Kathmandu: Nepal Rastra Bank (NRB), the country’s central bank, is preparing a major review of its long-standing directed (or priority-sector) lending requirements, a policy that forces commercial banks to channel a fixed portion of their loans into specific sectors such as agriculture, small and medium enterprises (SMEs), energy, and deprived communities.
Governor Dr Bishwanath Paudel has repeatedly signalled the need for change, highlighting how the current system has sometimes pushed unsuitable loans onto farmers and small entrepreneurs, leading to defaults and even loss of land and homes. The review was formally announced in this year’s monetary policy, and an internal task force headed by a bank director is already studying the issue.
NRB spokesperson Guru Prasad Paudel confirmed that an internal committee is examining the entire framework of subsidized and priority-sector lending. “As announced in the monetary policy, we will complete the study this fiscal year and make necessary amendments,” he told reporters.
The monetary policy had promised easier agricultural financing, including allowing banks to assess crop, livestock, and farmland collateral themselves for loans up to Rs 1 million (around US$ 7,400). It also pledged simpler procedures for crop-specific and seasonal agricultural loans, as well as better monitoring of implementation.
Additional incentives were introduced for hotels and restaurants along the Postal Highway and Mid-Hill Highway that meet food-safety standards, and for businesses near major market centres along these roads. Loans up to Rs 30 million (about US$ 222,000) to such enterprises will continue to count toward banks’ SME lending targets.
Yet despite these facilitations, serious concerns have emerged about asset quality. Banks complain that pressure to meet rigid targets has forced them to extend credit to borrowers who lack the capacity to repay, particularly in agriculture and micro, small, and medium enterprises (MSMEs). Non-performing loans in these mandated sectors are significantly higher than in others.
Governor Paudel, who personally travelled along the Mid-Hill Highway before finalizing the monetary policy and is currently touring eastern Nepal, has heard firsthand accounts from farmers and branch managers. Many say that in the rush to hit targets, loans often go to well-connected individuals who fabricate paperwork rather than to genuine farmers. In extreme cases, borrowers who never intended to farm end up defaulting, and their collateral—often their only plot of land—is auctioned off.
The directed lending system is not new. Introduced in 1974 at 5 percent of total lending, it peaked at 40 percent in the early 1990s before being gradually phased out starting 2002–03 as Nepal embraced more liberal economic policies. International experience in countries such as China, Russia, India, Venezuela, Argentina, and Zimbabwe showed that heavy-handed directed lending often distorted credit markets and discouraged foreign investment.

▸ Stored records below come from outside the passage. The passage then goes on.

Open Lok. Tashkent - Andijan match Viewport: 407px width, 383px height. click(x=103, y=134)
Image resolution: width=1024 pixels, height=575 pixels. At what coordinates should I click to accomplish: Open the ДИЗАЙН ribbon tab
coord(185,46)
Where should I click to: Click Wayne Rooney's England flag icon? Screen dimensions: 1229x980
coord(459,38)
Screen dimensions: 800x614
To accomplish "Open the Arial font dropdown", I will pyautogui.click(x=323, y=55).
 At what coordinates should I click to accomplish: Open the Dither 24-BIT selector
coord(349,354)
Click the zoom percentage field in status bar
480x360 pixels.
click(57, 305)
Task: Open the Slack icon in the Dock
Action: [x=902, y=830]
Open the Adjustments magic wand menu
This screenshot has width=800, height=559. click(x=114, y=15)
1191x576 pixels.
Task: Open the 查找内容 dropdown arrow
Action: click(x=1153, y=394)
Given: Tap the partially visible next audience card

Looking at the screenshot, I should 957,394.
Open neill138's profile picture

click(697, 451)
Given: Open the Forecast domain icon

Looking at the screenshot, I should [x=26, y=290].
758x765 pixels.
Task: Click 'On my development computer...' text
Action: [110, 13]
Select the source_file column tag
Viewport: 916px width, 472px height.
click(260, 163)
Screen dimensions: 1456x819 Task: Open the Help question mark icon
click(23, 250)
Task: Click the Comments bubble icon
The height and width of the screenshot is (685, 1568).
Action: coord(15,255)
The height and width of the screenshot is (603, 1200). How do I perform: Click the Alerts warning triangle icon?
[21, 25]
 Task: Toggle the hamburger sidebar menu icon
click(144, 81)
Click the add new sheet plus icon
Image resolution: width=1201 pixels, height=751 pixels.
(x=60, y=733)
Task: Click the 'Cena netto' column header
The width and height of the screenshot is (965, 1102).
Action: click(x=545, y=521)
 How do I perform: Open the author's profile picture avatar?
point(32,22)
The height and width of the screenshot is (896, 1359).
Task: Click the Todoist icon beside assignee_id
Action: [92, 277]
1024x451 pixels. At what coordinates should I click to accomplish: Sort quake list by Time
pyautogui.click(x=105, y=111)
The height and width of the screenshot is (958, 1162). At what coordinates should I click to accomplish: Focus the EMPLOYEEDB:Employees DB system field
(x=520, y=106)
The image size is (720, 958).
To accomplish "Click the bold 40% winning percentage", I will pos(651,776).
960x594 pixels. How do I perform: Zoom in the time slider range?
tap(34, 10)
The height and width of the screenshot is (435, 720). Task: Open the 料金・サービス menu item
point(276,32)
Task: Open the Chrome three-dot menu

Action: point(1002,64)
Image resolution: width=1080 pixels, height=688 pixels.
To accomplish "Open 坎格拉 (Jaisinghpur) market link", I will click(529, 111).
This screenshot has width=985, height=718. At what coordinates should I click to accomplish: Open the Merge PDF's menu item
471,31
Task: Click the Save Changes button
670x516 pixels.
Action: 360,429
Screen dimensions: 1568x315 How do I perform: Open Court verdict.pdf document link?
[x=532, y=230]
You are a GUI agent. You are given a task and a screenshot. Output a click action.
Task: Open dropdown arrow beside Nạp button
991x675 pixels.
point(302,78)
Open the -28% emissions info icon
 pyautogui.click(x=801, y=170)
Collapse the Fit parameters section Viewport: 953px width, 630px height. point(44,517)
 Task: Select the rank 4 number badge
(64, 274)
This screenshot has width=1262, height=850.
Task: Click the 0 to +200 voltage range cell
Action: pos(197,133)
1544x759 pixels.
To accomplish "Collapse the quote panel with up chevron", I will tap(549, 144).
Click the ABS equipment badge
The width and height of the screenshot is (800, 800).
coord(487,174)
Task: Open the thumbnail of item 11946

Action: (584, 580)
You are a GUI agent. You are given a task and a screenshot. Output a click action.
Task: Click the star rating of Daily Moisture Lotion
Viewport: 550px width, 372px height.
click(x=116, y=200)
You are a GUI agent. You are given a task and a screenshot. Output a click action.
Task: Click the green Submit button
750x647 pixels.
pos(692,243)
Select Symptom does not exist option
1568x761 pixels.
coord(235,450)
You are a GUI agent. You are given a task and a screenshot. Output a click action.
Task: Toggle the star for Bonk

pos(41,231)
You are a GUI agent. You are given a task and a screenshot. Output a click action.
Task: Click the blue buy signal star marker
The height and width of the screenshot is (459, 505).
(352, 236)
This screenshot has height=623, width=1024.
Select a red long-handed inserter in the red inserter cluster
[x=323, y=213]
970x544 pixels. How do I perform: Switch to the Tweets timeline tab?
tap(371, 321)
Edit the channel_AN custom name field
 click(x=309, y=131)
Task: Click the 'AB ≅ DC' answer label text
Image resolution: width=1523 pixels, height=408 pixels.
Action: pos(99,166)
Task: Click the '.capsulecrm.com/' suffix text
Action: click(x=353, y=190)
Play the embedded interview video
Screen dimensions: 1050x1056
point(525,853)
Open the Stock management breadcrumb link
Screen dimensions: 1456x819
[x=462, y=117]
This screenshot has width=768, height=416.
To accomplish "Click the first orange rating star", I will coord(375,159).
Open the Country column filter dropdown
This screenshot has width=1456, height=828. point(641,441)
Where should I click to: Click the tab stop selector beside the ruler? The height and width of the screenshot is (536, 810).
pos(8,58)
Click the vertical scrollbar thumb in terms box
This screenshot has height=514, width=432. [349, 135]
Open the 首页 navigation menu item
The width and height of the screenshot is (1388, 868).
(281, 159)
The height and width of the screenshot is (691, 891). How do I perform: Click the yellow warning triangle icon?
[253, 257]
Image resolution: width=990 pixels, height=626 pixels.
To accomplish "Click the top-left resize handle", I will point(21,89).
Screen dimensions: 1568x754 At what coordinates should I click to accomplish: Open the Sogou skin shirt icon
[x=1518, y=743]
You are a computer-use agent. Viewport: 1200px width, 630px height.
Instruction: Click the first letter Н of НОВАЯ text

The policy was controversially revived in 2011–12 under then-Governor Dr Yubaraj Khatiwada, who set a 20 percent priority-sector target. Subsequent governors raised it progressively: to 25 percent, then 36 percent, with a roadmap to reach 45 percent by 2027–28 (15 percent each to SMEs and agriculture, 10 percent to hydropower, and 5 percent to deprived sectors).
A senior NRB official admitted that both international best practices and the negative impact on banks’ balance sheets are being closely studied. “Banks have been complaining that forced lending into agriculture and MSMEs has hurt their asset quality. We are looking at everything—global models, actual outcomes here, and the risks to depositors’ money,” the official said.
The same source indicated that the review, expected to be completed by the third quarter of the current fiscal year, is likely to move “backward rather than forward.” While the system will not be scrapped entirely, the list of priority sectors could be broadened or the mandatory percentages reduced.
Newly transferred Executive Director Revati Prasad Paudel has instructed his team at the Bank Supervision Department to fast-track research on international practices, emerging problems, and asset-quality deterioration caused by directed lending.
Bankers privately acknowledge a two-tier reality: large, well-connected businesses routinely secure loan rescheduling and other relief, while small borrowers without political access see their collateral seized quickly when they default.
Governor Paudel has stressed in public forums that instead of forcing credit expansion, policy should focus on building the repayment capacity of ordinary citizens and entrepreneurs—an area where fiscal policy, not just monetary tools, must take the lead.
With the central bank now penalizing institutions that miss priority-sector targets—a punishment that also dents reputation—banks have often prioritized hitting numbers over credit quality. Officials say the upcoming changes aim to strike a better balance between promoting key sectors and protecting the stability of the banking system and depositors’ savings.
Field visits by the governor and detailed internal studies will form the basis for final recommendations, with changes expected before the end of the current fiscal year.